# Libby Lopez - model shoot



## phitran (Aug 8, 2010)

Hi all, 

This is my first post in this forum, so thank you for viewing.  Any comment is appreciated.

-Phi


[1] 
	

	
	
		
		

		
			





[2] 
	

	
	
		
		

		
		
	


	




[3] 
	

	
	
		
		

		
		
	


	




[4] 
	

	
	
		
		

		
		
	


	




[5] 
	

	
	
		
		

		
		
	


	




[6] 
	

	
	
		
		

		
		
	


	




[7] 
	

	
	
		
		

		
		
	


	




[8] 
	

	
	
		
		

		
		
	


	




[9]





[10]





[11]
	

	
	
		
		

		
		
	


	




[12]


----------



## Derrel (Aug 8, 2010)

phitran said:


> Hi all,
> 
> This is my first post in this forum, so thank you for viewing.  Any comment is appreciated.
> 
> ...



Aye! Que bonita! Casi ninguna chica  tiene ojos y labios y una cara tan bonita que ella!

I can't remember much of my Spanish...I've forgotten a lot of it...and for the life of me cannot figure out how to make a tilde on a computer keyboard! I wish this shot had some more space to the right hand side of it...she needs a little bit more space on that side I think.


----------



## Kpphoto (Aug 8, 2010)

nice photos


----------



## Rayne (Aug 9, 2010)

These are nice :thumbup: Beautiful model. Number 12 is one of my favorites..

I think she could use a little clean up under the eye in number 2. I noticed it right away.


----------



## skieur (Aug 10, 2010)

I have a problem with the way the small twigs cut the left eye in 11 and 12.  Other than that I am particularly impressed by your lighting, exposure, and colour.

skieur


----------



## LaFoto (Aug 10, 2010)

Derrel said:


> ...and for the life of me cannot figure out how to make a tilde on a computer keyboard!


 
ALT + 164 on the number board. Should come out as ñ .

I know far too little about proper lighting methods and model photography to speak up in this thread, but I wonder why so often models are being given shoes that don't fit? So often they are too large, and it shows. But then the way she has her foot in 1 is peculiar, anyway. Her foot doesn't look the best in that one. 

But all in all these do look like they were taken by a professional to my eyes.


----------



## rCOSIO (Aug 10, 2010)

Nice shots Phi ... do you mind sharing what gear you used for these? specifically 1-4 and what post editing you did. Thanks


----------



## Petraio Prime (Aug 10, 2010)

I like only the close-up ones, and ditto on what Derrel said about the one needing more space to the right.

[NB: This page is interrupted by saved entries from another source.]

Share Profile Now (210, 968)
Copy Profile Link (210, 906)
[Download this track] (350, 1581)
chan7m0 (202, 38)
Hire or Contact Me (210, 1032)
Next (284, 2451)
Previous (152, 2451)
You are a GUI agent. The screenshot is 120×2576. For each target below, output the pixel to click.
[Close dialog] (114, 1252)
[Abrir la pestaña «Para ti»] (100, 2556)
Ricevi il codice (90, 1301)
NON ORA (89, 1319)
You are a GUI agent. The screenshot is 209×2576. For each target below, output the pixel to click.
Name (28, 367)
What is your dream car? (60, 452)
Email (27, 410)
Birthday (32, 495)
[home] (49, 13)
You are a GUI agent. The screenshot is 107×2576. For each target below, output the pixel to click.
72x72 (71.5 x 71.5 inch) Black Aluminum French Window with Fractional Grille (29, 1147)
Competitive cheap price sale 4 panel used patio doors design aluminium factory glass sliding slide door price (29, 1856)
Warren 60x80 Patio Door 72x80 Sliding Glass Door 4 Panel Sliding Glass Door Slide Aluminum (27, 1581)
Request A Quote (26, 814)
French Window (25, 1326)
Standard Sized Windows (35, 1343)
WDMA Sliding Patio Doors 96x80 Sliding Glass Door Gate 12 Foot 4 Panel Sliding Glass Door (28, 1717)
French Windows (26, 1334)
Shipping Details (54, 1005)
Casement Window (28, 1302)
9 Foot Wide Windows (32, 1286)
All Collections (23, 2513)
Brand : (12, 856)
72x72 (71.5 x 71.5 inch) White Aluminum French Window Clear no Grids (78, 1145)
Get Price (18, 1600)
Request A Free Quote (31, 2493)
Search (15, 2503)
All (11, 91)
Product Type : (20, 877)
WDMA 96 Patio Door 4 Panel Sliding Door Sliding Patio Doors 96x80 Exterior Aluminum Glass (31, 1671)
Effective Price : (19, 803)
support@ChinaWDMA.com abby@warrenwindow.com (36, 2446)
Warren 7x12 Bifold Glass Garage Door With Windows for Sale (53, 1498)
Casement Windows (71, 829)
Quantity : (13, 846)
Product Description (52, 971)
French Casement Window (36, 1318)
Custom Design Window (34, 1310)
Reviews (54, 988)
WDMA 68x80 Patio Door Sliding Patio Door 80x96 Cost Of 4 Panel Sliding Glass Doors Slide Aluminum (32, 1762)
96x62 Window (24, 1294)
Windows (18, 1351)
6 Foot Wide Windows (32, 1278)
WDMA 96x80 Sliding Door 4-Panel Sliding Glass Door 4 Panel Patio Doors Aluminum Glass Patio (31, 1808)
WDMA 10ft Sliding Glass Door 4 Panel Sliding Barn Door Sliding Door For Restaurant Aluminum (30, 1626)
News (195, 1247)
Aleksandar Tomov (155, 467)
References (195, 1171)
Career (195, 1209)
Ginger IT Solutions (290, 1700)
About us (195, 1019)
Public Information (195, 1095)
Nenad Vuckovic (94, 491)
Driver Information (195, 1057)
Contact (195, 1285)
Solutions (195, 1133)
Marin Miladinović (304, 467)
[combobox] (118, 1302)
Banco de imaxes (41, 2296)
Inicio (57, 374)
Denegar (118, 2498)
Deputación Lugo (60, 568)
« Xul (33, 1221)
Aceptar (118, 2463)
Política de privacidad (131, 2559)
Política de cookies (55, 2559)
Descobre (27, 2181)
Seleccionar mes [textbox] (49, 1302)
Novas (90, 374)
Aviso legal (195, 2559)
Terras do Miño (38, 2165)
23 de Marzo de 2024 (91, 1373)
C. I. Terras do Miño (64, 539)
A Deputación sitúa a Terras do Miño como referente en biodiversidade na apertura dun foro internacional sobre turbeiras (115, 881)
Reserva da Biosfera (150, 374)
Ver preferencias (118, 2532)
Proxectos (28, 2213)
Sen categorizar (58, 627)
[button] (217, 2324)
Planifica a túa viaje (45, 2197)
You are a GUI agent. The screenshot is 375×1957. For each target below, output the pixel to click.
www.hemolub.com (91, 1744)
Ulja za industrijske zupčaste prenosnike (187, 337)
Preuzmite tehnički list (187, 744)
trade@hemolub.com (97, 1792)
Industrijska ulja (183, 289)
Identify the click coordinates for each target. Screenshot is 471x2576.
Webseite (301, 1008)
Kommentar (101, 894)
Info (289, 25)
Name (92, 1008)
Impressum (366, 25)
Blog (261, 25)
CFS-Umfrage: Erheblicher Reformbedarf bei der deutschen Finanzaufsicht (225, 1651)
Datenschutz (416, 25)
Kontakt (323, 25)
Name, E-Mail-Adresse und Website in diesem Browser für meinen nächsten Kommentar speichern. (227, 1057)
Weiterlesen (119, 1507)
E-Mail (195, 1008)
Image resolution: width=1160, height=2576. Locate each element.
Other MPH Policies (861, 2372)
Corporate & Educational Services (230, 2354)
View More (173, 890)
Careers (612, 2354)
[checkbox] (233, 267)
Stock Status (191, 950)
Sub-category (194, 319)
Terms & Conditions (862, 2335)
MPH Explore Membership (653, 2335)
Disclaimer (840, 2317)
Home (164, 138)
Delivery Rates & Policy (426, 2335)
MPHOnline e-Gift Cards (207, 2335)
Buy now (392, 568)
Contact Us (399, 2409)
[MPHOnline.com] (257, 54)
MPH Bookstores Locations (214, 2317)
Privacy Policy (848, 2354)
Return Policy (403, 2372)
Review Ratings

The others.....well you need to _straighten out the camera_. Wide-angle lenses _tilted _make the viewer dizzy.

Many of them lack shadow detail and appear over-processed.

#11 and #12...the light source is too low, causing the shadow of her nose to be large and unflattering, and the out-of focus twigs are very distracting..


----------



## phitran (Aug 12, 2010)

rCOSIO said:


> Nice shots Phi ... do you mind sharing what gear you used for these? specifically 1-4 and what post editing you did. Thanks


Thanks, I shoot w/ Canon 5dII and 90% of the time use 28-70mm f2.8.  Regarding pp, I'm editing all myself using PS3, no plugins.


----------



## phitran (Aug 12, 2010)

Rayne said:


> These are nice :thumbup: Beautiful model. Number 12 is one of my favorites..
> 
> I think she could use a little clean up under the eye in number 2. I noticed it right away.


Thanks, good catch !


----------



## phitran (Aug 12, 2010)

LaFoto said:


> Derrel said:
> 
> 
> > ...and for the life of me cannot figure out how to make a tilde on a computer keyboard!
> ...



Thanks.  Yes, that's the only thing I hate about that shot.  I regretted not to catch it at the time.


----------



## phitran (Aug 12, 2010)

Petraio Prime said:


> I like only the close-up ones, and ditto on what Derrel said about the one needing more space to the right.
> 
> The others.....well you need to _straighten out the camera_. Wide-angle lenses _tilted _make the viewer dizzy.
> 
> ...


 
Once you train your eyes, you will get used to these environmental portraits.  Patterns, merging lines, and curves are what make photos pop and interesting.  Regarding 11,12, the front-bokeh is the intention to give the mystery to the photos.  Again, i'm sure you like it once you're used to it.  thanks


----------



## edouble (Aug 12, 2010)

Great lighting and editing. Awesome first post!


----------



## AlexL (Aug 12, 2010)

great photos


----------



## rully (Aug 15, 2010)

excellent... very pro shoot...


----------



## dry3210 (Aug 15, 2010)

skieur said:


> I have a problem with the way the small twigs cut the left eye in 11 and 12.  Other than that I am particularly impressed by your lighting, exposure, and colour.
> 
> skieur



Completely agree


----------



## DanFinePhotography (Aug 16, 2010)

6,10 and 12 are AMAZING . Beautiful model with some nice shots


----------



## PerfectlyFlawed (Aug 16, 2010)

phitran said:


> [1]
> 
> 
> 
> ...



Youve taken some amazing pictures! great model!. 
 my only nitpick... is that her left foot/ankle in the first shot looks like its *morphing* or something odd. Quite unattractive, imo . First thing i noticed...... ( dont know if its my monitor.. or im the only one who noticed it.)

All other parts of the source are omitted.